Extrait:
━━━

Et maintenant, au point de vue politique, comment arriver à cette paix ? Bien sûr, la foi, la religion se met dans une perspective différente de la politique, la religion ne dispose pas de forces militaires ou économiques, mais elle doit d'une façon tout à fait non violente et avec beaucoup de respect aux autres manifester ou bien dénoncer tout ce que les systèmes, soit les systèmes idéologiques ou encore les régimes en place, que les hommes des religions dénoncent ce qu'il y a qui blesse l’humanité ou qui contrarie les droits de chaque homme.

━━━

Données enregistrées:

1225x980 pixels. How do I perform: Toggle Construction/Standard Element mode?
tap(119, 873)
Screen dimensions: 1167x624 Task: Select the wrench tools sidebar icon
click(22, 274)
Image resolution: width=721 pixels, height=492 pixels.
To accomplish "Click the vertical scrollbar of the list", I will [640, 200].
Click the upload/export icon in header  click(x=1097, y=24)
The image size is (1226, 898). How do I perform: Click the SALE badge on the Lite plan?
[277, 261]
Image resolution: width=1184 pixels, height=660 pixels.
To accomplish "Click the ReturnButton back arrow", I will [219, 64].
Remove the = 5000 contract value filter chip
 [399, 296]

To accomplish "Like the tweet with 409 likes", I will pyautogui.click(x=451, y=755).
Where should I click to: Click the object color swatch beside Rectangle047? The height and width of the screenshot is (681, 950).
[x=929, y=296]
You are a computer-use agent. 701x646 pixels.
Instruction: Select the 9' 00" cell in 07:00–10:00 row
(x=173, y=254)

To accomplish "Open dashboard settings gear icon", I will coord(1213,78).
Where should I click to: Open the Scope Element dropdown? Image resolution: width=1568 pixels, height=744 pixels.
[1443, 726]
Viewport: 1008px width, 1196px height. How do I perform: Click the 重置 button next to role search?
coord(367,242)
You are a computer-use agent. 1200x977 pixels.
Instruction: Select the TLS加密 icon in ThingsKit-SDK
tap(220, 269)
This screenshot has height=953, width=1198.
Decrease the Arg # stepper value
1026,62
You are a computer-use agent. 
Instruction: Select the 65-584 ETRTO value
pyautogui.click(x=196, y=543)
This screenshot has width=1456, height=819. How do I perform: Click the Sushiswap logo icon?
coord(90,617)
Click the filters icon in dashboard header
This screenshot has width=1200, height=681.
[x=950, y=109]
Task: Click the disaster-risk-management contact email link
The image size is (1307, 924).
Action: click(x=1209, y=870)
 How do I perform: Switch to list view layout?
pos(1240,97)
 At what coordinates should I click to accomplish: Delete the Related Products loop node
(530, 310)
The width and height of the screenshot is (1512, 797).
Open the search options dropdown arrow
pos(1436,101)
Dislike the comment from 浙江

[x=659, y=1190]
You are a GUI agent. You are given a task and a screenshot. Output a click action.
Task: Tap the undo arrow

━━━

Exercices:
A - Comment rendre en anglais cette phrase de l'extrait : « Et maintenant, au point de vue politique, comment arriver à cette paix ? »
B - D'après l'extrait, que répondre à ces questions ?
(i) De quel point de vue la question de l'arrivée à la paix est-elle posée ?
(ii) De quelles forces la religion ne dispose-t-elle pas ?
(iii) De quelle façon la religion doit-elle manifester ou dénoncer ?
C - Pourriez-vous poursuivre l'extrait sur la religion et la paix à partir de l'endroit où il s'arrête ?

Réponses:
A - And now, from a political point of view, how can this peace be achieved?

B -
(i) Du point de vue politique.
(ii) De forces militaires ou économiques.
(iii) D'une façon tout à fait non violente et avec beaucoup de respect aux autres.

C -
Enfin, bien sûr, le tableau que les religions essayent de donner à l'humanité, la fraternité, le respect mutuel reste encore très utopique. Mais pour le croyant, il a une confiance en Dieu qui peut tout faire lorsque l'homme échoue. Et un grand moyen qui nous reste, c'est celui de la prière. Dans l'Évangile, il est dit : "les ... de prières avec foi et ferveur peuvent transformer les montagnes" et nous sommes sûrs et confiants que notre prière en tant qu'homme de religion, homme de foi, nous pouvons changer beaucoup mais il nous faut beaucoup de temps et beaucoup de faire à déployer. Et si nous le faisons vraiment chaque jour, nous méritons cette parole du Christ : "Heureux les artisans de paix, car ils seront appelés les fils de Dieu." Merci.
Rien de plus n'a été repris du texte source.